Why would you be consistently associating with the dude if he’s repeatedly making a pass at you and you’re not interested? ARE you perhaps actually interested? Your interactions with him sound consensual and elective. He’s not abducting you or holding you against your will. Why are you interacting with him AT ALL???????????????
You should drop him as a friend… You’ve already experienced that shit. He’s hitting on you when ypur f’d up. It’s only a matter of time before you get SA’d by him, if it hasn’t already happened.
Would you want him around your friends, family, future gf?
Panic attacks are common enough with weed, but some or your experience sounds like there may have been something laced in that Mary Jane. I can assure you that this dude is dangerous as fuck.
He showed 0 surprise or concern at your hardcore and suspicious bad trip.
He saw that you weren’t doing well, and instead of helping, try to suck your dick…..
I can not say this enough: THIS IS NOT YOUR FRIEND.
Walk away and stay safe 🖖
Why are some of y’all victim blaming? His friend clearly is trying to take advantage of him. Plus Op stated that he’s been through sexual trauma. Those types of comments can be very re-traumatizing. Let’s try to use our heads people.
This is how you end up on Dateline, you’re gonna meet a lot of weirdos you’re only 19. Cut him off and go about your life
It sounds like he’s trying to influence you while you’re not sober to do something you have previously said no to.
Be very careful as I hate to say it but could he be a date rape type of person
How was the BJ?
Huh, sounds like he may have while you were zoned out. I’m sure he laced whatever y’all were smoking. I’d distance myself, especially with the knowledge he’s into you
>”Keep in mind that he has essentially hit on me every time I’ve been high or drunk…”
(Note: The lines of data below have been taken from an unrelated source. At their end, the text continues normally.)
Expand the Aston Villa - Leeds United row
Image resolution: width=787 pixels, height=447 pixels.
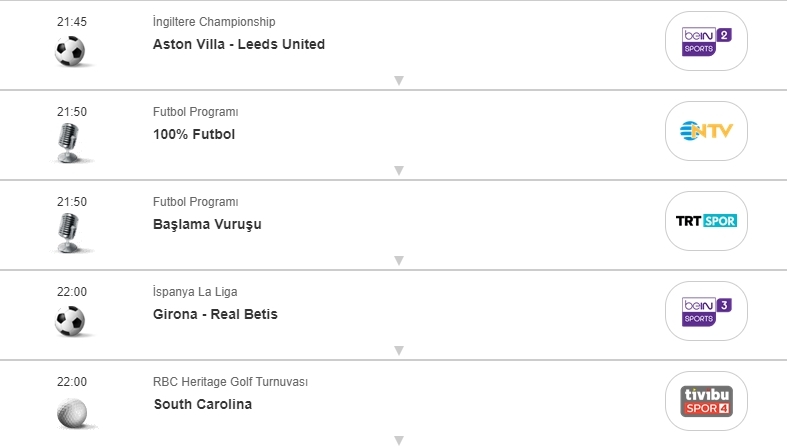[x=398, y=80]
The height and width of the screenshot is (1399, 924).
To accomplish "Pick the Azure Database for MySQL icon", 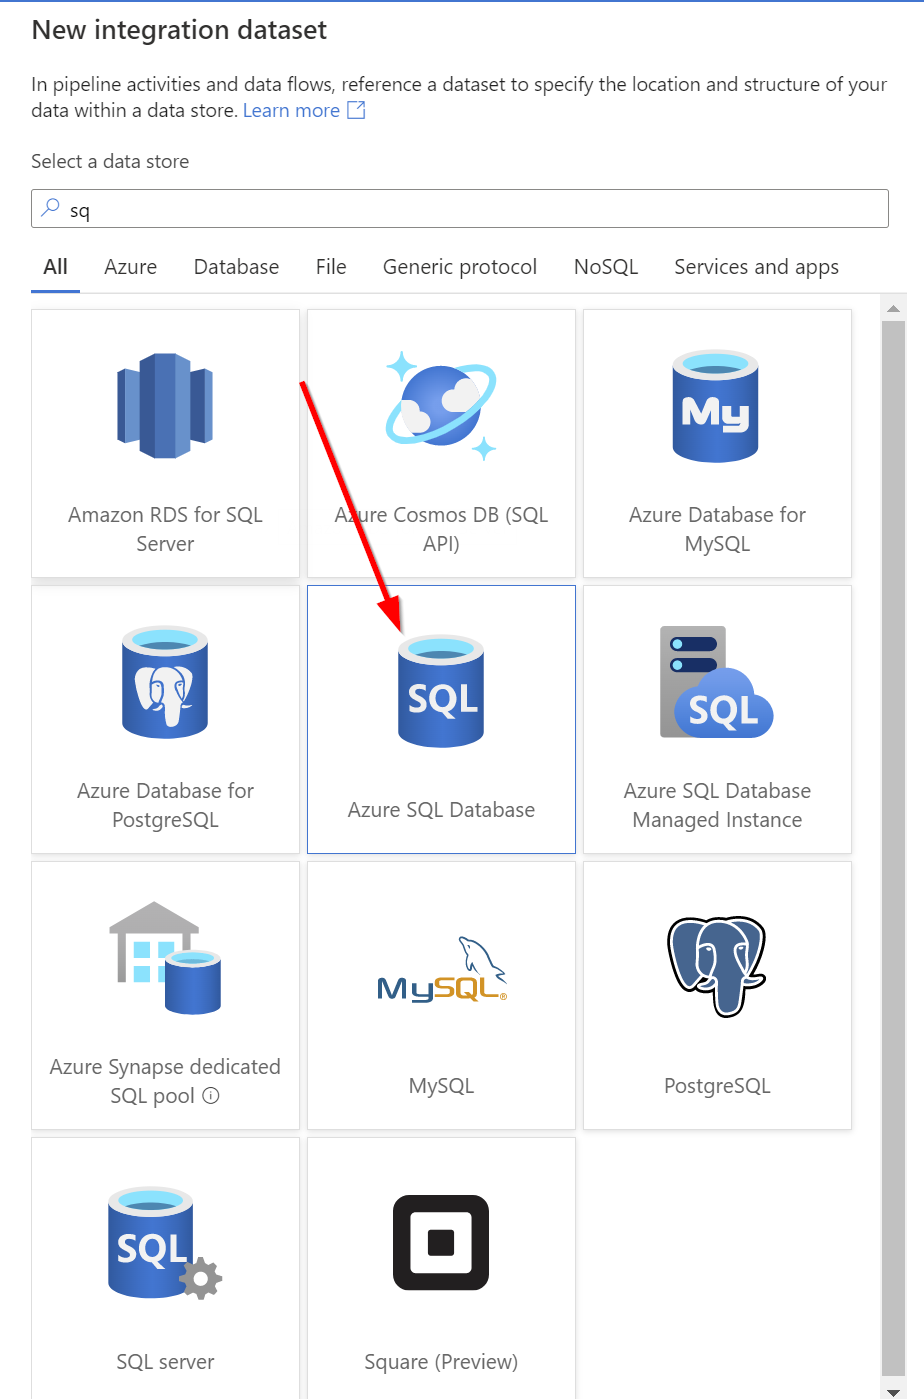I will pyautogui.click(x=716, y=406).
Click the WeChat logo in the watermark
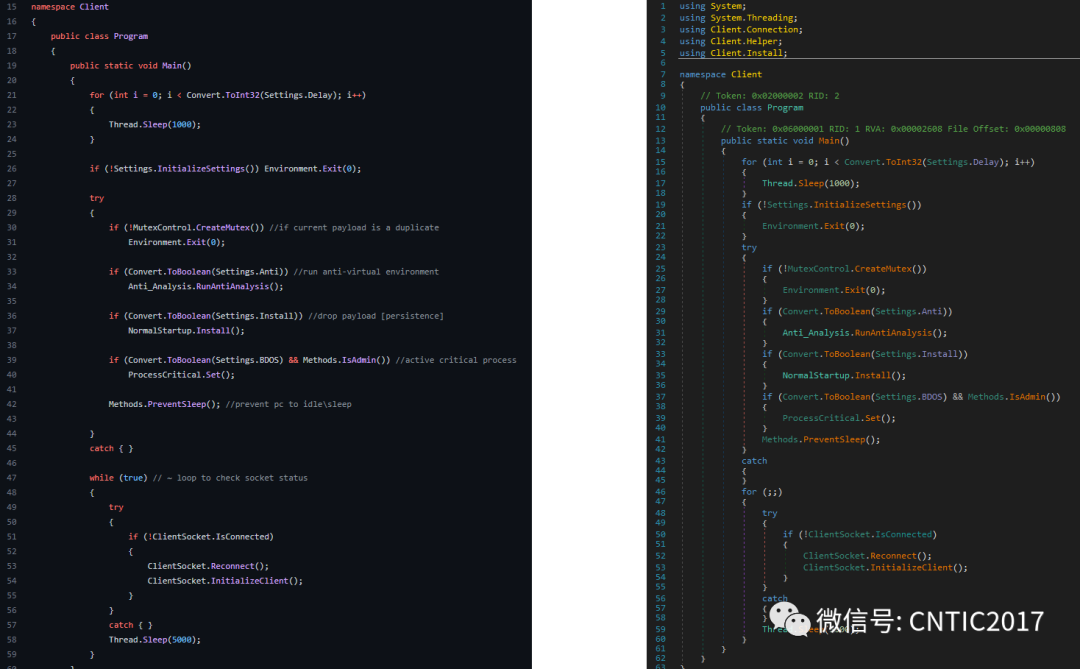 [790, 620]
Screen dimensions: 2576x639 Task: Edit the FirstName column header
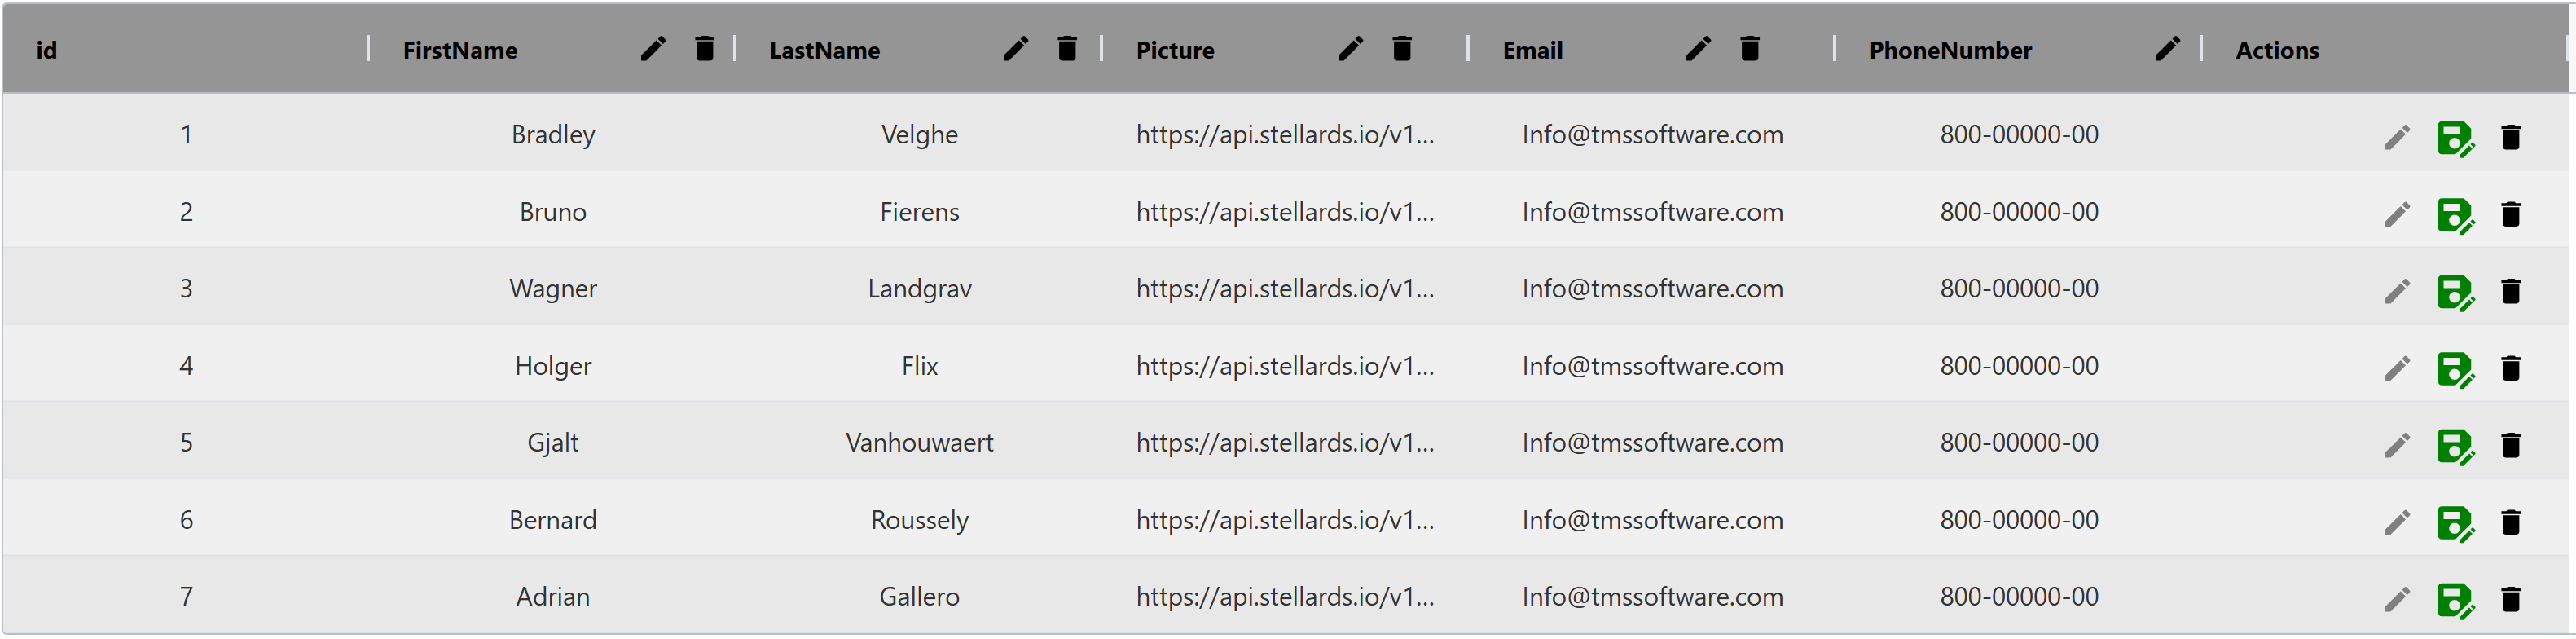(x=654, y=48)
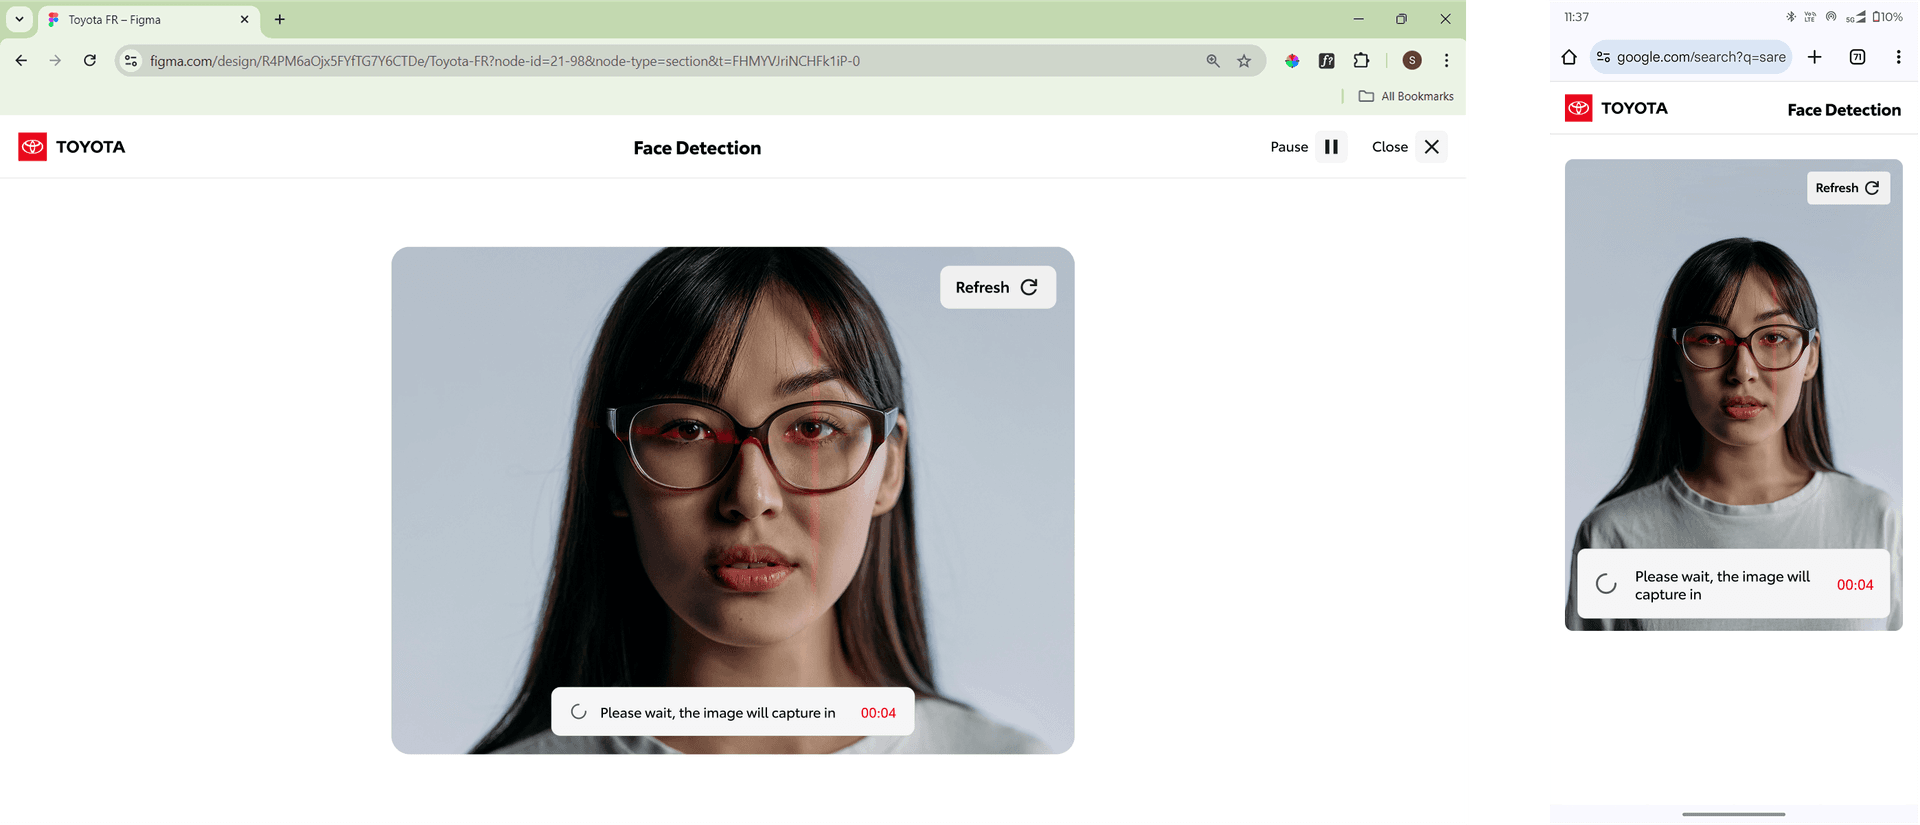Screen dimensions: 1920x825
Task: Click Refresh button on desktop camera view
Action: [997, 288]
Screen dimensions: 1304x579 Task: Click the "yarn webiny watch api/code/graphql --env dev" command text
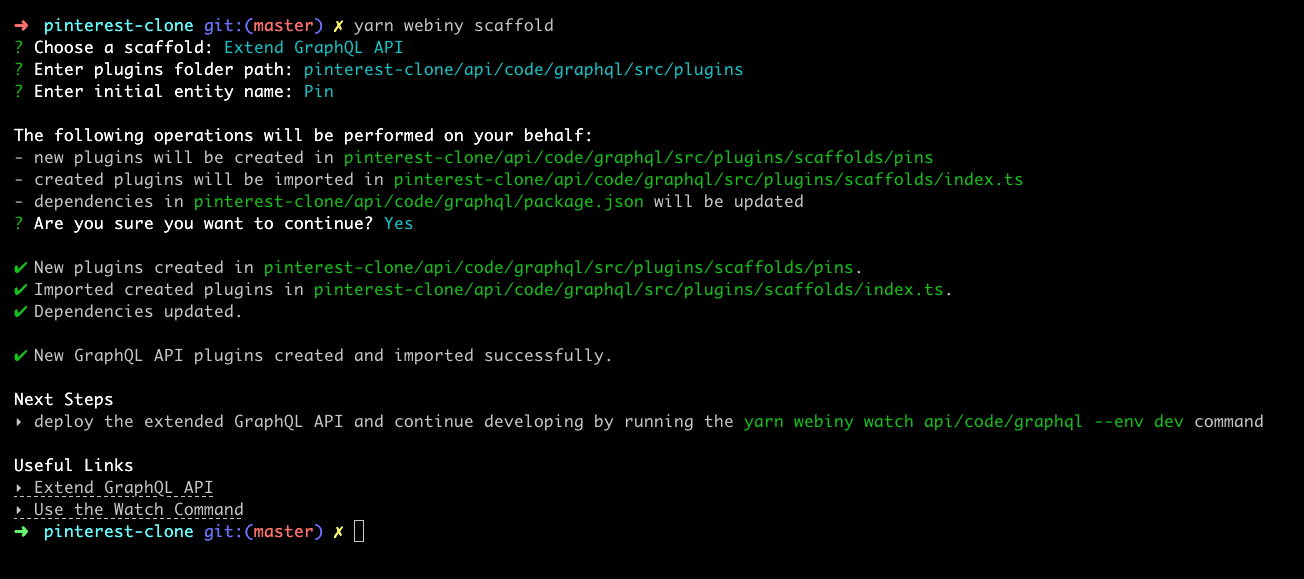tap(964, 422)
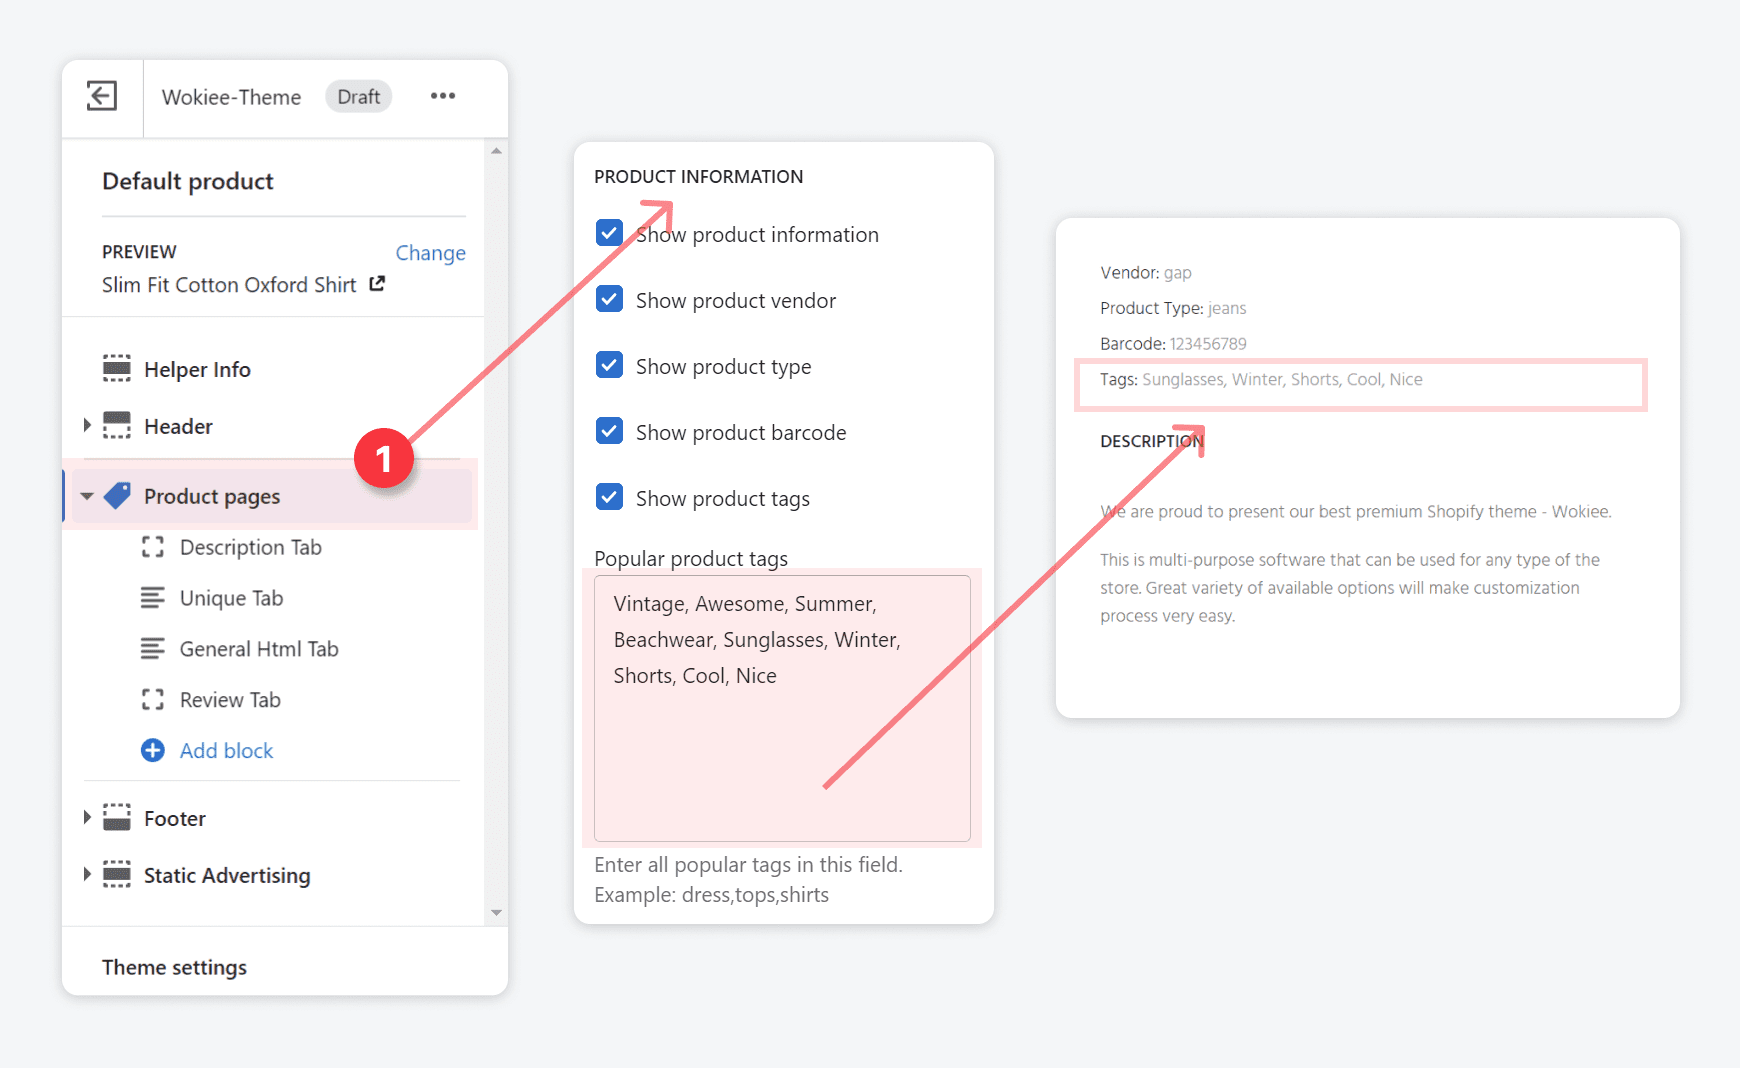
Task: Click the sidebar scrollbar down arrow
Action: pyautogui.click(x=496, y=913)
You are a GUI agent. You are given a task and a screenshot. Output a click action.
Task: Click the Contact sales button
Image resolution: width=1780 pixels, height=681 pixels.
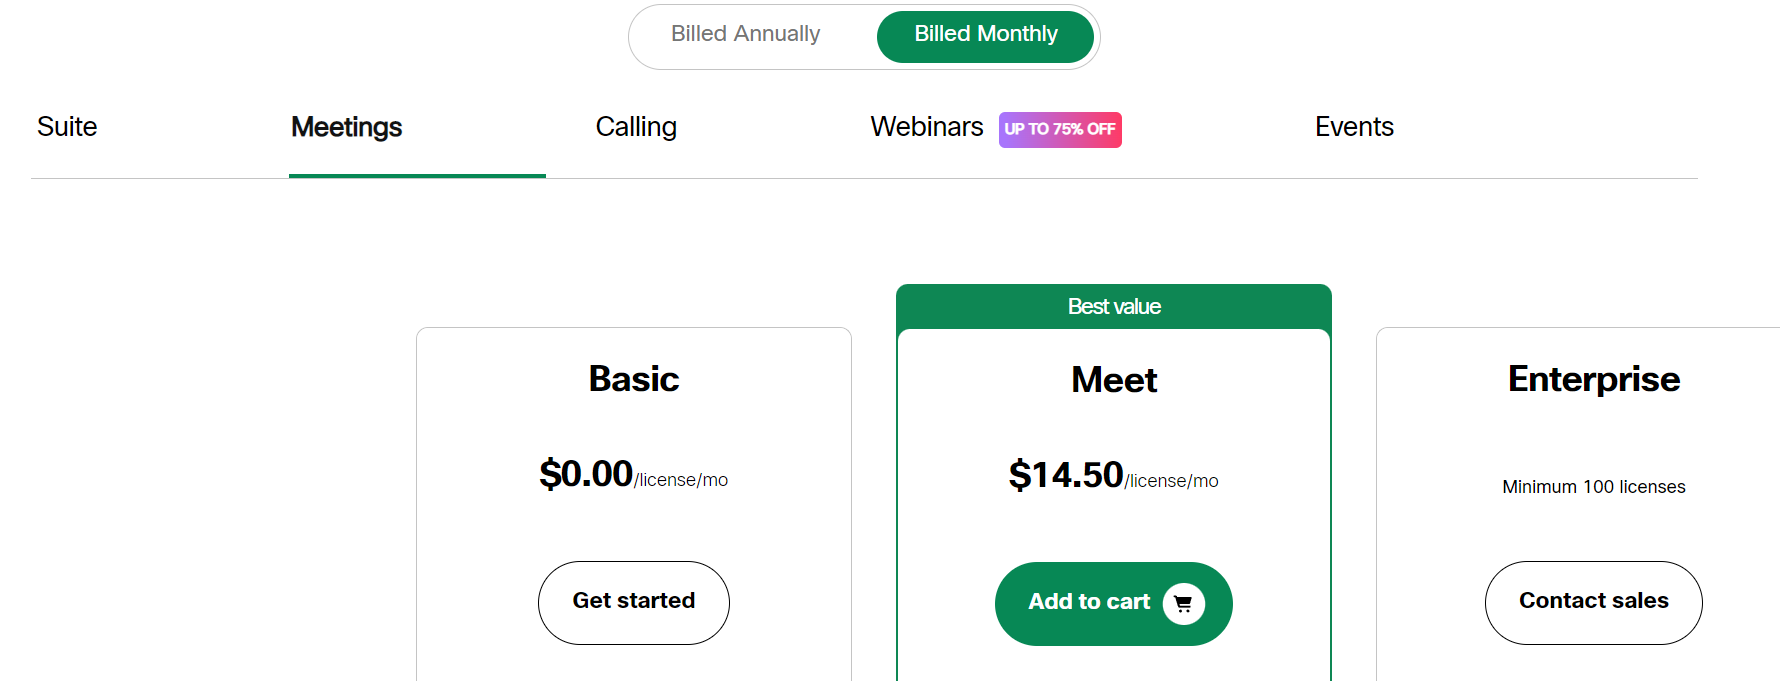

And you are still getting together with him, smoking weed, and are surprised that he always does this?
OK…………….
sounds like he laced you , maybe tried doing something with you when you were passed out, didn’t work so he waited until you woke up to ask
MF wanna have sexy time with you, let’s hope he didn’t do it while you were passed out… Just stay away from him.
Perhaps if you show anyone you trust what you wrote here, if you are feeling up to it anyway, they would definitely believe you and could try to keep you safe or even contact either the authorities or his family to get this straightened out. This is definitely a predator situation, and you need to get away from him as fast as possible should he try anything else on you.
Did you feel as if he might have done something to you while you were passed out? Probably best to steer clear of this guy permanently.
“I feel bad for trying to establish boundaries because I know he’ll make me look insane”.. You’re afraid that he’ll make you look insane!!? First of all he’s the crazy one, second why the hell do you care if “he’ll make you look insane”. Since you said you’ve never had a panic attack from it, There’s a good chance that he gave you something mixed in with the weed.
bruh why u smoking weed just dont
That is not your friend.
He drugged you and tried to rape you. Remember, even if you’d consented under the influence, that still wouldn’t have been conscious consent.
Get the hell away from that person, because he will try again.
people like this will only ever get worse you have to stay away no matter what. sorry i know it’s hard but that’s what i have learned with every person who has abused me.